BEGIN
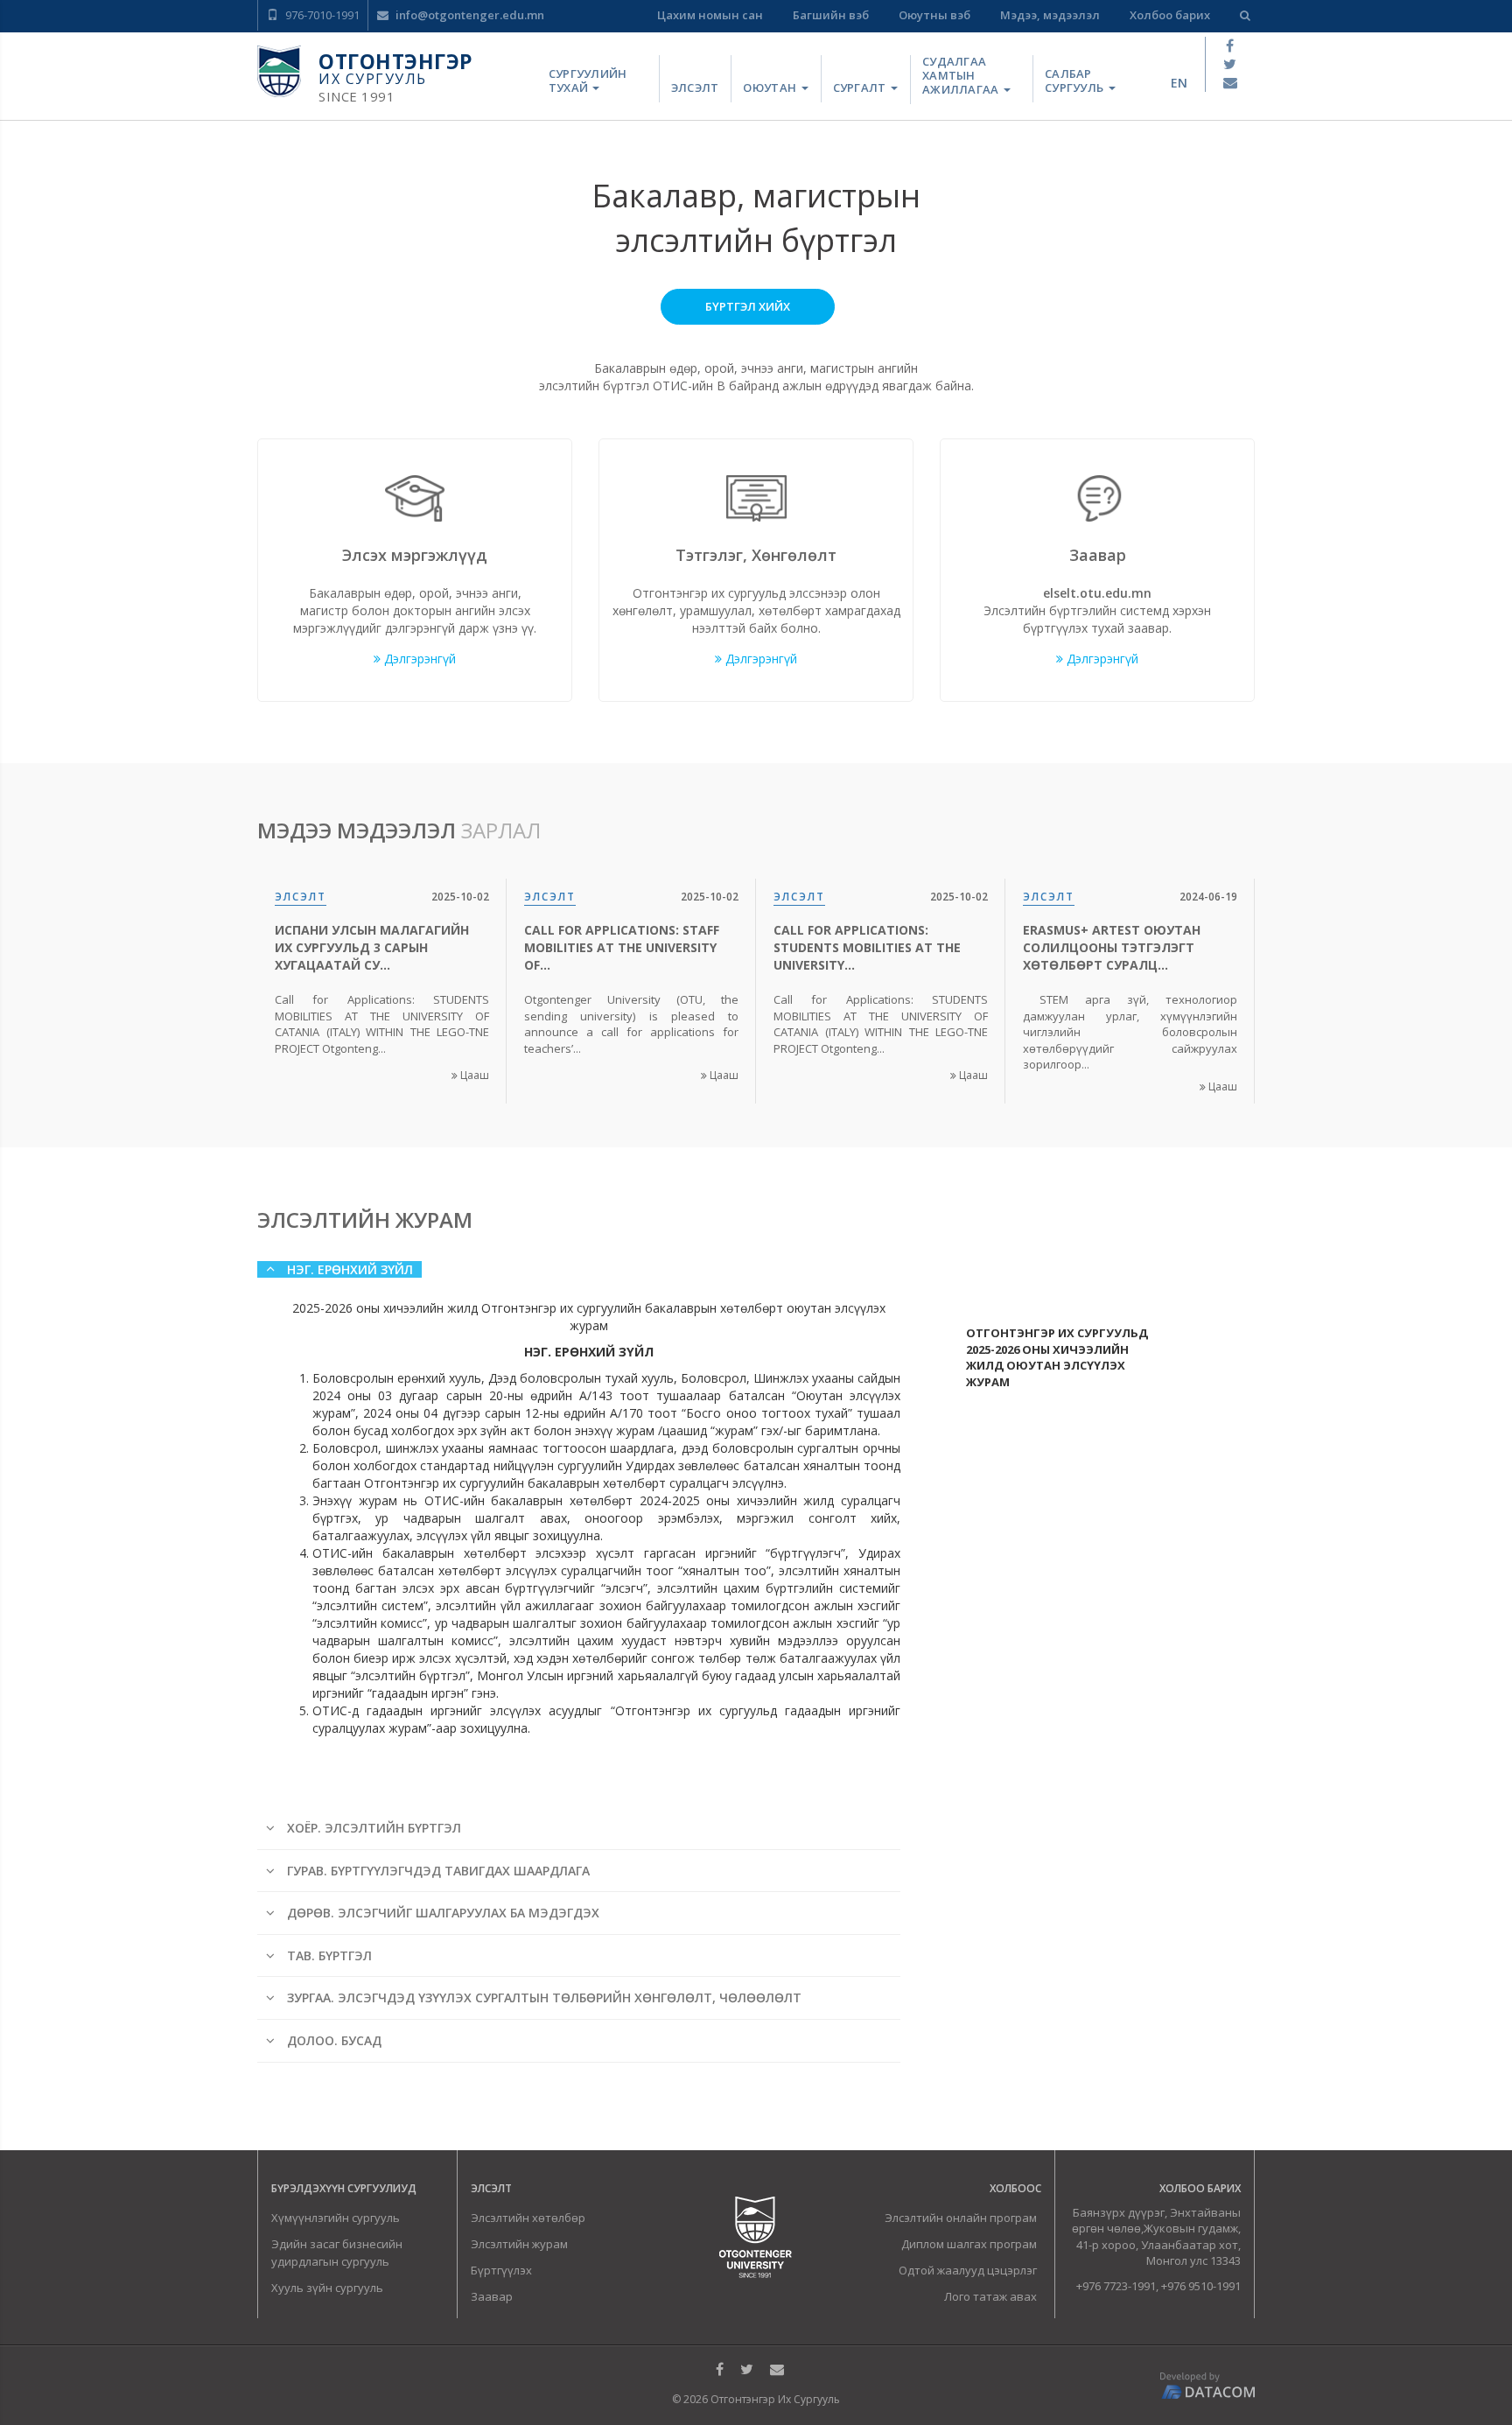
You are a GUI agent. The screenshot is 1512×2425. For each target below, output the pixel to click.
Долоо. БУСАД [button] (333, 2040)
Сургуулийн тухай (588, 80)
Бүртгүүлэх (501, 2270)
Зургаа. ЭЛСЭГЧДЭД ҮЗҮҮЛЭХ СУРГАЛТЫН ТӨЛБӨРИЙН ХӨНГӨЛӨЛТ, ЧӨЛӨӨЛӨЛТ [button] (543, 1997)
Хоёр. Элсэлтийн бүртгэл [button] (372, 1827)
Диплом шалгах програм (969, 2244)
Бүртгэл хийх (747, 306)
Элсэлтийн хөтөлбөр (528, 2217)
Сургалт (861, 87)
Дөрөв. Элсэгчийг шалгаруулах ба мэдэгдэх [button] (441, 1912)
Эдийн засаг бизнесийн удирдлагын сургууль (336, 2252)
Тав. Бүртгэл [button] (328, 1955)
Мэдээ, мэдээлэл (1050, 15)
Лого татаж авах (990, 2296)
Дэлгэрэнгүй (418, 658)
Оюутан (771, 87)
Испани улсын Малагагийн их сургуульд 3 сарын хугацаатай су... (372, 947)
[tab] (585, 1281)
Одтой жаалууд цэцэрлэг (968, 2270)
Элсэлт (695, 87)
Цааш (473, 1075)
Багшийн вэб (831, 15)
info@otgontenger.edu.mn (468, 15)
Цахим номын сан (710, 15)
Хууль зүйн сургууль (327, 2287)
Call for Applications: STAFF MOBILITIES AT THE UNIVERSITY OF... (621, 947)
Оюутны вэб (934, 15)
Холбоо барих (1170, 15)
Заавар (492, 2296)
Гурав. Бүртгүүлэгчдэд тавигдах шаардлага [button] (437, 1870)
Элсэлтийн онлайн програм (961, 2217)
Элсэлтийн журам (519, 2244)
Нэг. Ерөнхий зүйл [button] (348, 1269)
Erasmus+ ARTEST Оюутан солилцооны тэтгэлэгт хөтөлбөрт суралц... (1111, 947)
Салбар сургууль (1076, 80)
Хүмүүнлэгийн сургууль (335, 2217)
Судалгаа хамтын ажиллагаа (962, 75)
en (1179, 82)
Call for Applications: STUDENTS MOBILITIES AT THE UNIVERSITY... (867, 947)
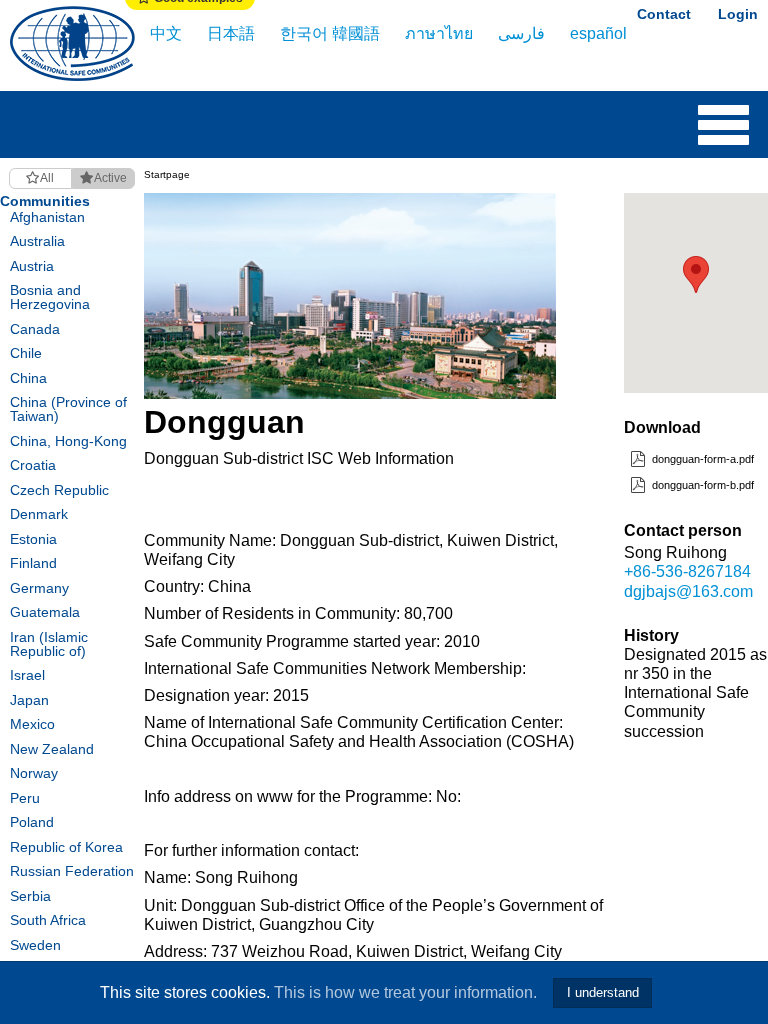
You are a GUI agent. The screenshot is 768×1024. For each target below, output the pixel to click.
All (47, 178)
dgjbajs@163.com (688, 591)
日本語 (231, 33)
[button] (696, 274)
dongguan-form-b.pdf (701, 485)
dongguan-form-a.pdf (701, 459)
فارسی (521, 33)
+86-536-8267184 (687, 571)
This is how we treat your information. (405, 992)
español (598, 33)
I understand (603, 992)
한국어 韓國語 (330, 33)
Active (110, 178)
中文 (166, 33)
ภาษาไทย (439, 33)
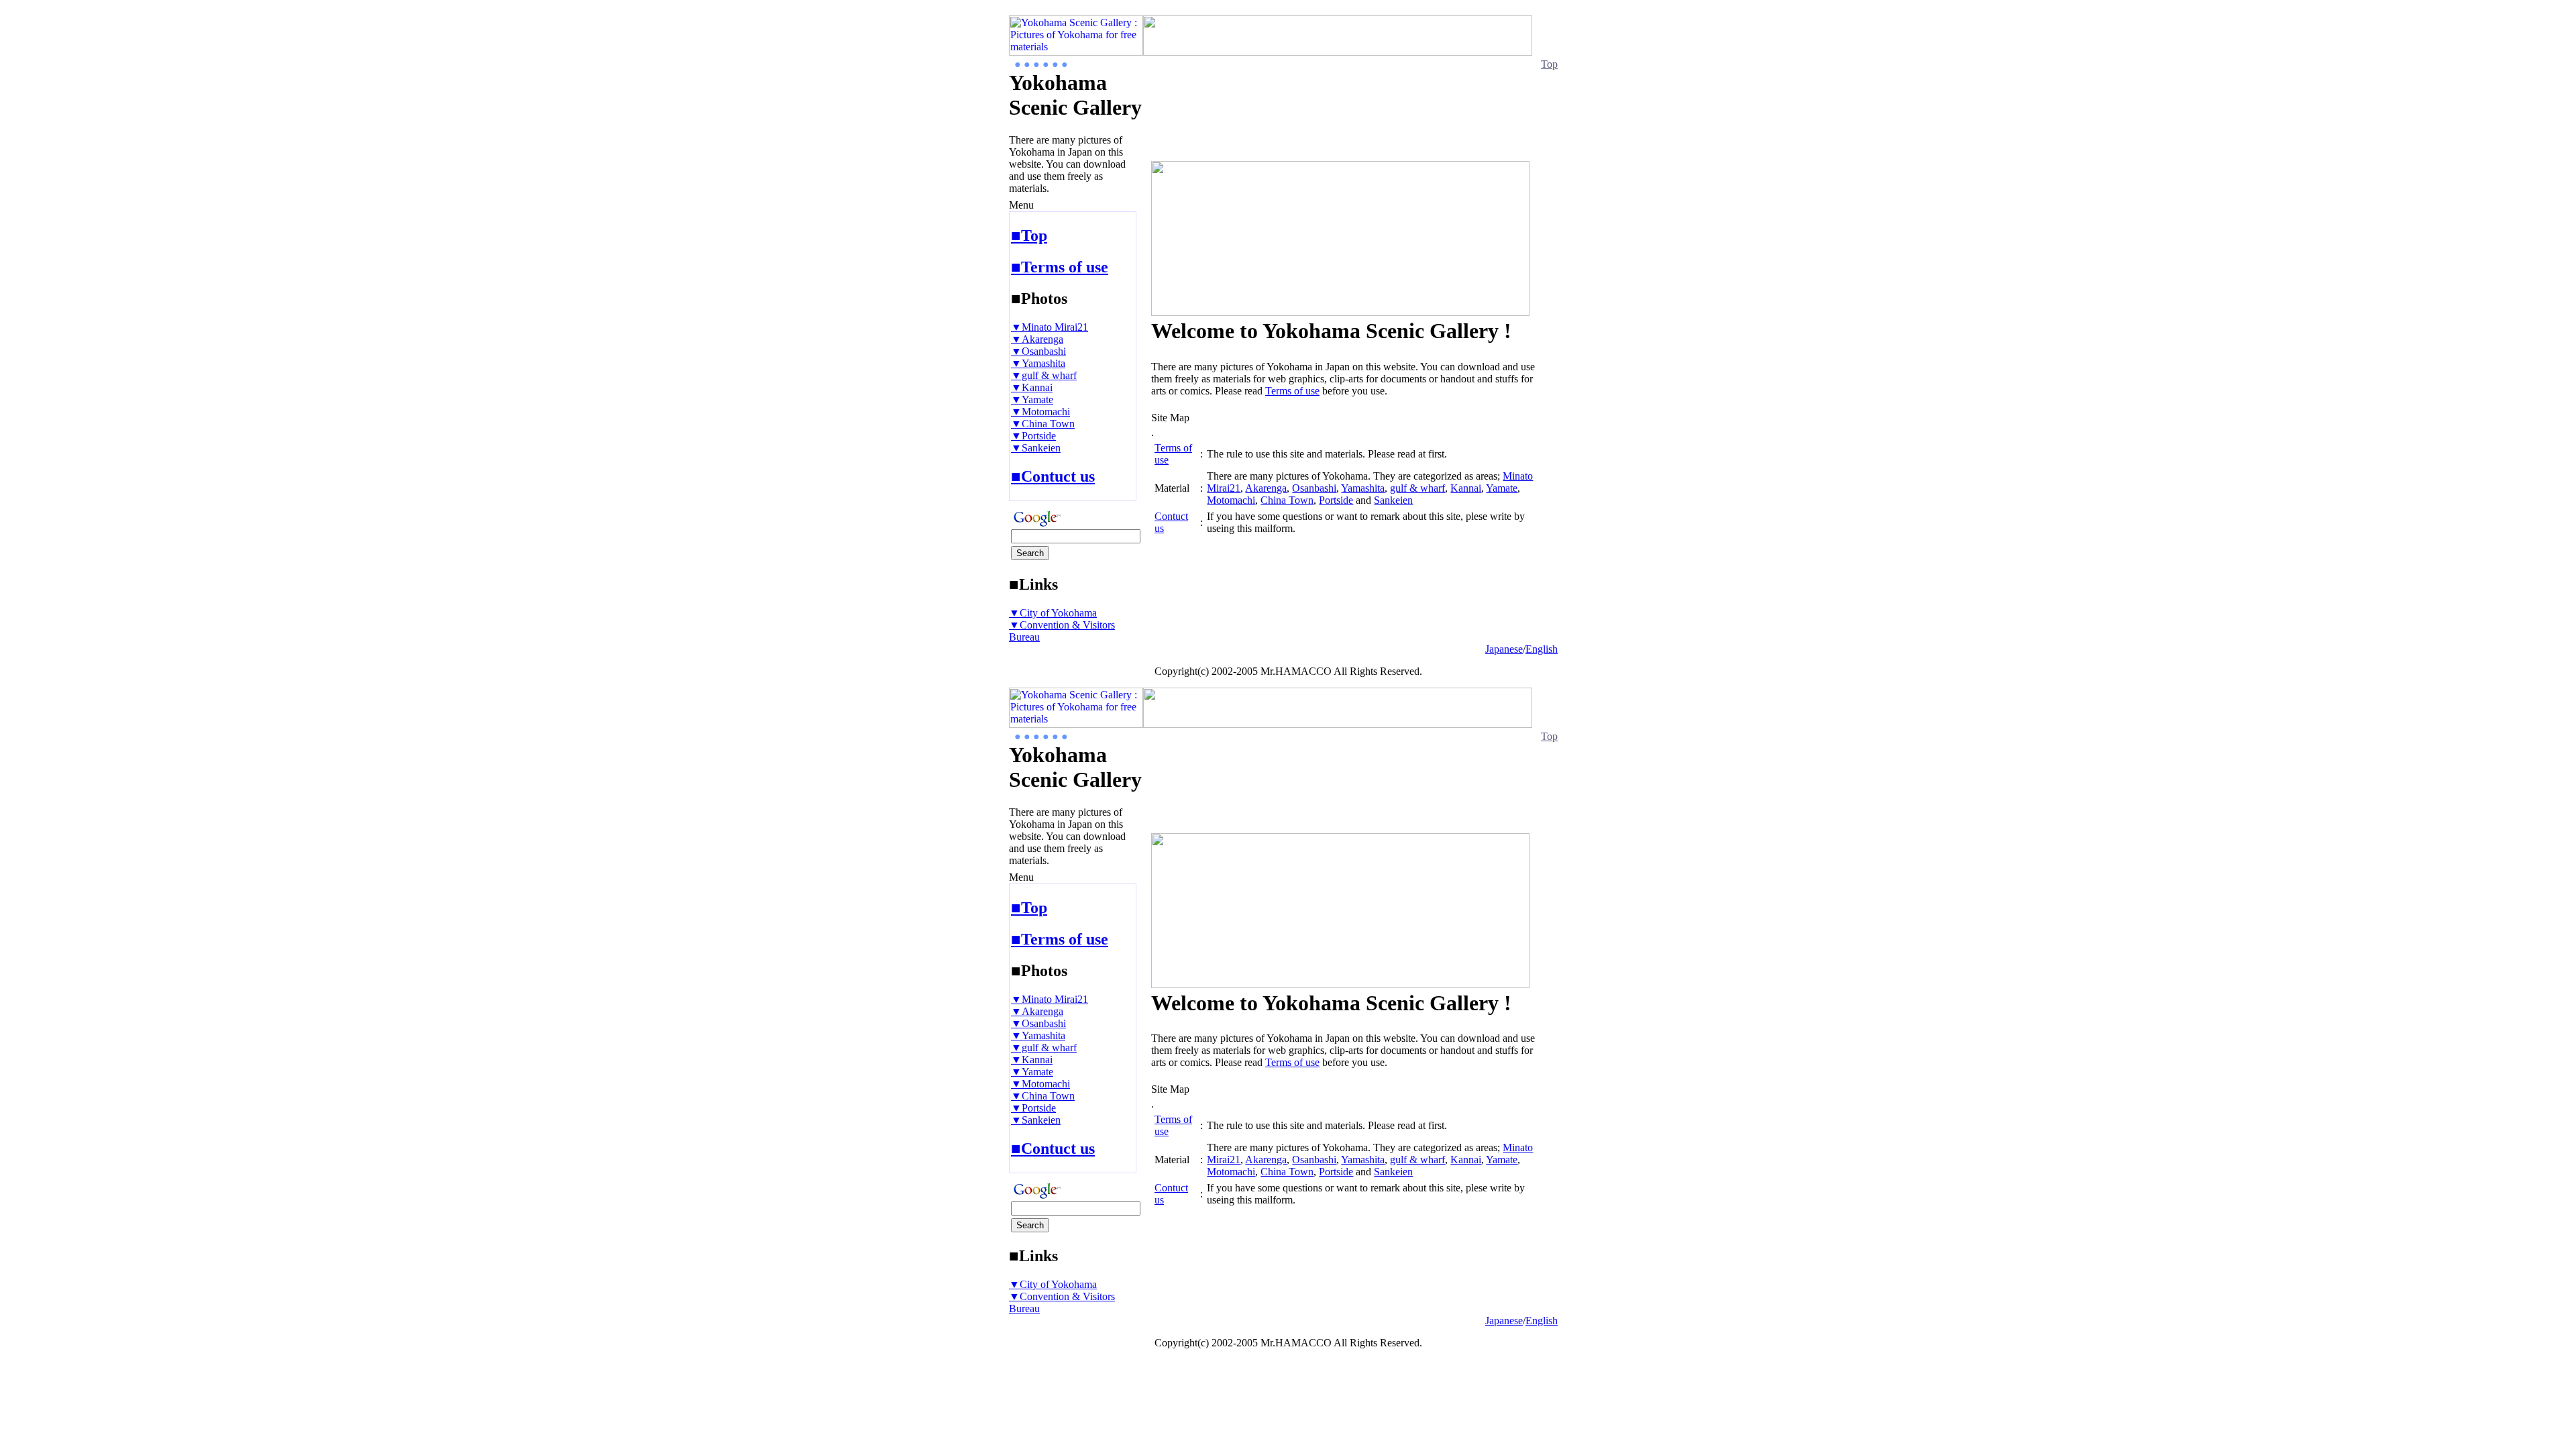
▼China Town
END
> _What you have to do_: A faithful copy of the records above is needed, with the pictures left out.

> _Response_:
You are a GUI agent. The screenshot is 1512×2425. For each target below, output the pixel to click.
Долоо. БУСАД [button] (333, 2040)
Сургуулийн тухай (588, 80)
Бүртгүүлэх (501, 2270)
Зургаа. ЭЛСЭГЧДЭД ҮЗҮҮЛЭХ СУРГАЛТЫН ТӨЛБӨРИЙН ХӨНГӨЛӨЛТ, ЧӨЛӨӨЛӨЛТ [button] (543, 1997)
Хоёр. Элсэлтийн бүртгэл [button] (372, 1827)
Диплом шалгах програм (969, 2244)
Бүртгэл хийх (747, 306)
Элсэлтийн хөтөлбөр (528, 2217)
Сургалт (861, 87)
Дөрөв. Элсэгчийг шалгаруулах ба мэдэгдэх [button] (441, 1912)
Эдийн засаг бизнесийн удирдлагын сургууль (336, 2252)
Тав. Бүртгэл [button] (328, 1955)
Мэдээ, мэдээлэл (1050, 15)
Лого татаж авах (990, 2296)
Дэлгэрэнгүй (418, 658)
Оюутан (771, 87)
Испани улсын Малагагийн их сургуульд 3 сарын хугацаатай су... (372, 947)
[tab] (585, 1281)
Одтой жаалууд цэцэрлэг (968, 2270)
Элсэлт (695, 87)
Цааш (473, 1075)
Багшийн вэб (831, 15)
info@otgontenger.edu.mn (468, 15)
Цахим номын сан (710, 15)
Хууль зүйн сургууль (327, 2287)
Call for Applications: STAFF MOBILITIES AT THE UNIVERSITY OF... (621, 947)
Оюутны вэб (934, 15)
Холбоо барих (1170, 15)
Заавар (492, 2296)
Гурав. Бүртгүүлэгчдэд тавигдах шаардлага [button] (437, 1870)
Элсэлтийн онлайн програм (961, 2217)
Элсэлтийн журам (519, 2244)
Нэг. Ерөнхий зүйл [button] (348, 1269)
Erasmus+ ARTEST Оюутан солилцооны тэтгэлэгт хөтөлбөрт суралц... (1111, 947)
Салбар сургууль (1076, 80)
Хүмүүнлэгийн сургууль (335, 2217)
Судалгаа хамтын ажиллагаа (962, 75)
en (1179, 82)
Call for Applications: STUDENTS MOBILITIES AT THE UNIVERSITY... (867, 947)
You are a GUI agent. The screenshot is 768×1024. For each target below, output the pixel to click.
All (47, 178)
dgjbajs@163.com (688, 591)
日本語 (231, 33)
[button] (696, 274)
dongguan-form-b.pdf (701, 485)
dongguan-form-a.pdf (701, 459)
فارسی (521, 33)
+86-536-8267184 (687, 571)
This is how we treat your information. (405, 992)
español (598, 33)
I understand (603, 992)
한국어 韓國語 (330, 33)
Active (110, 178)
中文 (166, 33)
ภาษาไทย (439, 33)
▼China Town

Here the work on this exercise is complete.